Embodiments are applicable for use with all types of semiconductor integrated circuit ("IC") chips. Examples of these IC chips include but are not limited to processors, controllers, chipset components, programmable logic arrays (PLAs), memory chips, network chips, systems on chip (SoCs), SSD/NAND controller ASICs, and the like. In addition, in some of the drawings, signal conductor lines are represented with lines. Some may be different, to indicate more constituent signal paths, have a number label, to indicate a number of constituent signal paths, and/or have arrows at one or more ends, to indicate primary information flow direction. This, however, should not be construed in a limiting manner. Rather, such added detail may be used in connection with one or more exemplary embodiments to facilitate easier understanding of a circuit. Any represented signal lines, whether or not having additional information, may actually comprise one or more signals that may travel in multiple directions and may be implemented with any suitable type of signal scheme, e.g., digital or analog lines implemented with differential pairs, optical fiber lines, and/or single-ended lines.
Example sizes/models/values/ranges may have been given, although embodiments are not limited to the same. As manufacturing techniques (e.g., photolithography) mature over
time, it is expected that devices of smaller size could be manufactured. In addition, well known power/ground connections to IC chips and other components may or may not be shown within the figures, for simplicity of illustration and discussion, and so as not to obscure certain aspects of the embodiments. Further, arrangements may be shown in block diagram form in order to avoid obscuring embodiments, and also in view of the fact that specifics with respect to implementation of such block diagram arrangements are highly dependent upon the platform within which the embodiment is to be implemented, i.e., such specifics should be well within purview of one skilled in the art. Where specific details (e.g., circuits) are set forth in order to describe example embodiments, it should be apparent to one skilled in the art that embodiments can be practiced without, or with variation of, these specific details. The description is thus to be regarded as illustrative instead of limiting.
The term "coupled" may be used herein to refer to any type of relationship, direct or indirect, between the components in question, and may apply to electrical, mechanical, fluid, optical, electromagnetic, electromechanical or other connections. In addition, the terms "first", "second", etc. may be used herein only to facilitate discussion, and carry no particular temporal or chronological significance unless otherwise indicated.
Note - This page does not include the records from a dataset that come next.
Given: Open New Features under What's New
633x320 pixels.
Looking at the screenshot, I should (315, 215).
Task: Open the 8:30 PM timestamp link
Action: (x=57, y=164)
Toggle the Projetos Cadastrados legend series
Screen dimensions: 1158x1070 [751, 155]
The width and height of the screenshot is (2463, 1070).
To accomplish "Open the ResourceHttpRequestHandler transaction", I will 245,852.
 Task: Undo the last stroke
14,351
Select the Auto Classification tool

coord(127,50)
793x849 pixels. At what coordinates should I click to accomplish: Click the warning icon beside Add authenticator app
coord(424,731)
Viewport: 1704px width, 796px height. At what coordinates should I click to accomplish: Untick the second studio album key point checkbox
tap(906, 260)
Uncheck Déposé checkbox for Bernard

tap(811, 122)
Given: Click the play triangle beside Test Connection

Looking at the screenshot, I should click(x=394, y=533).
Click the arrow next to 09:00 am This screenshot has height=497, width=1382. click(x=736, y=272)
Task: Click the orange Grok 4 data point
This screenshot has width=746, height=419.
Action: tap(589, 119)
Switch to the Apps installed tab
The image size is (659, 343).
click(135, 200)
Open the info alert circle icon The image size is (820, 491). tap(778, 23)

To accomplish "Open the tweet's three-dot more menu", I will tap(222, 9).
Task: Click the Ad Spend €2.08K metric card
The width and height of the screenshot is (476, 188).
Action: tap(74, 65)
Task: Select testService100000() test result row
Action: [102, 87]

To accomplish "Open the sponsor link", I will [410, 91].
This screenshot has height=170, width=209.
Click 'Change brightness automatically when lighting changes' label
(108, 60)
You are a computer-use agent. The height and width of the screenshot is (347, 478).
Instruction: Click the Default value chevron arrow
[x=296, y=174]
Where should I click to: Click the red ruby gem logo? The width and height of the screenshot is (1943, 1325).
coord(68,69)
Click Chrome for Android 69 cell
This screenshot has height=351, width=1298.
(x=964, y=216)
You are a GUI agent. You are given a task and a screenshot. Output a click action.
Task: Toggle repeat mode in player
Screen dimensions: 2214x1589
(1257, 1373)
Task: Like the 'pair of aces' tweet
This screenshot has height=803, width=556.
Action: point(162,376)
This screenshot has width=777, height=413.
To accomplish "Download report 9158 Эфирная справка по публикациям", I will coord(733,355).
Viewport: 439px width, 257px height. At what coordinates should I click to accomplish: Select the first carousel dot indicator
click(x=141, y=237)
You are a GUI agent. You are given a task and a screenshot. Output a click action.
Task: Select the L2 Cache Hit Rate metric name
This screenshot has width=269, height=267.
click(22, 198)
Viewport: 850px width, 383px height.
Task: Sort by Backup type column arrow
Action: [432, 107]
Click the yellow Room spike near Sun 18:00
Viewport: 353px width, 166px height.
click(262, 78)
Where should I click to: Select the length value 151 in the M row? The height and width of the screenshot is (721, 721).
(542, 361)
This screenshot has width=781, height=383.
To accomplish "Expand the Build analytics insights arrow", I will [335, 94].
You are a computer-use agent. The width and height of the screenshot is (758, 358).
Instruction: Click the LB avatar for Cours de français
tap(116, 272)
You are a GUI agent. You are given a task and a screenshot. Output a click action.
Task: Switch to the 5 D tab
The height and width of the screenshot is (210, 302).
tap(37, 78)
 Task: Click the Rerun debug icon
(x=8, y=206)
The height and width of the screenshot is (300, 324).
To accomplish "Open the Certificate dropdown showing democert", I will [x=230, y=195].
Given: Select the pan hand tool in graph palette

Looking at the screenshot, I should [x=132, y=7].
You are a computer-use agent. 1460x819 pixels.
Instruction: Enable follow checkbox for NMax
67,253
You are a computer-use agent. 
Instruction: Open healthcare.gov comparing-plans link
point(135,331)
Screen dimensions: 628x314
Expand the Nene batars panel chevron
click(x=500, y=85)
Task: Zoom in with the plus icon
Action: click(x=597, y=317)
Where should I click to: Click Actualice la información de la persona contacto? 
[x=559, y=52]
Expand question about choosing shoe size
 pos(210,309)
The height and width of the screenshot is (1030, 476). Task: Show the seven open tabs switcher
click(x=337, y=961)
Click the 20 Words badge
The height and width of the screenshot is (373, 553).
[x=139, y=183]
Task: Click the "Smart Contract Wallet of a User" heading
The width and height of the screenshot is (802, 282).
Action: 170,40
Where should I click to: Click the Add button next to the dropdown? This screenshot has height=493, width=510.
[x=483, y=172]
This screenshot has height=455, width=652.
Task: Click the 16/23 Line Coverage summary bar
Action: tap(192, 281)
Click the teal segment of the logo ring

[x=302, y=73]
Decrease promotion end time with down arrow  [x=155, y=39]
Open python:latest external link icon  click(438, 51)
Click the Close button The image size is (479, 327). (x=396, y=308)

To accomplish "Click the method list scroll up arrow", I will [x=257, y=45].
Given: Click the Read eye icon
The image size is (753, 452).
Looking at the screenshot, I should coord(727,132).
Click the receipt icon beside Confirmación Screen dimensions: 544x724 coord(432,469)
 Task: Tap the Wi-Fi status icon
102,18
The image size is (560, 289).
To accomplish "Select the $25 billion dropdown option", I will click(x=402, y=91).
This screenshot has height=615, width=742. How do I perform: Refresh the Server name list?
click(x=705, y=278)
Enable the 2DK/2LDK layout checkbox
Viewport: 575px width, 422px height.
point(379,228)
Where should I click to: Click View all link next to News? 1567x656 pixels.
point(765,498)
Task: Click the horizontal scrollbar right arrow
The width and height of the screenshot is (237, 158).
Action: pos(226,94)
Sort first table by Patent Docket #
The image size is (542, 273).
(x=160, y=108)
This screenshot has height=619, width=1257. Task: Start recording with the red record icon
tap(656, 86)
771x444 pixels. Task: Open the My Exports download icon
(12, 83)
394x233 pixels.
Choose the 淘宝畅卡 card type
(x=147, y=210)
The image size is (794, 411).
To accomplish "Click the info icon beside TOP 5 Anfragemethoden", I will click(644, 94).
Those skilled in the art will appreciate from the foregoing description that the broad techniques of the embodiments can be implemented in a variety of forms. Therefore, while the embodiments have been described in connection with particular examples thereof, the true scope of the embodiments should not be so limited since other modifications will become apparent to the skilled practitioner upon a study of the drawings, specification, and following claims.